**What needs to be done**
Rewrite the lines of the items below as a numbered list, leaving out any blank lines.

**Supplied material**
---------------

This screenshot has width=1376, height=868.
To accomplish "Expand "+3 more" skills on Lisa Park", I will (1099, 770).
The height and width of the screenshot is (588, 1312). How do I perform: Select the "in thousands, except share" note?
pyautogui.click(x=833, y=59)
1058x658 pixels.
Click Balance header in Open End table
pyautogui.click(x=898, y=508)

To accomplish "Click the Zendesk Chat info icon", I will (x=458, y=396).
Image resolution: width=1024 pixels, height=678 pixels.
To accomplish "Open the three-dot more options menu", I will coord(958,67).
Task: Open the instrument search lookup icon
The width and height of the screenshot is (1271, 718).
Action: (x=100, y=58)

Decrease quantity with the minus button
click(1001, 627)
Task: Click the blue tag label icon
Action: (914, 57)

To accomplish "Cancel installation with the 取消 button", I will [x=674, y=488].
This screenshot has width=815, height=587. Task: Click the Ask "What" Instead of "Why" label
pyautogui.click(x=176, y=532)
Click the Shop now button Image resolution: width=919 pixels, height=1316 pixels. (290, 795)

---------------

**Output below**
1. This screenshot has width=1376, height=868.
2. To accomplish "Expand "+3 more" skills on Lisa Park", I will (1099, 770).
3. The height and width of the screenshot is (588, 1312). How do I perform: Select the "in thousands, except share" note?
4. pyautogui.click(x=833, y=59)
5. 1058x658 pixels.
6. Click Balance header in Open End table
7. pyautogui.click(x=898, y=508)
8. To accomplish "Click the Zendesk Chat info icon", I will (x=458, y=396).
9. Image resolution: width=1024 pixels, height=678 pixels.
10. To accomplish "Open the three-dot more options menu", I will coord(958,67).
11. Task: Open the instrument search lookup icon
12. The width and height of the screenshot is (1271, 718).
13. Action: (x=100, y=58)
14. Decrease quantity with the minus button
15. click(1001, 627)
16. Task: Click the blue tag label icon
17. Action: (914, 57)
18. To accomplish "Cancel installation with the 取消 button", I will [x=674, y=488].
19. This screenshot has width=815, height=587. Task: Click the Ask "What" Instead of "Why" label
20. pyautogui.click(x=176, y=532)
21. Click the Shop now button Image resolution: width=919 pixels, height=1316 pixels. (290, 795)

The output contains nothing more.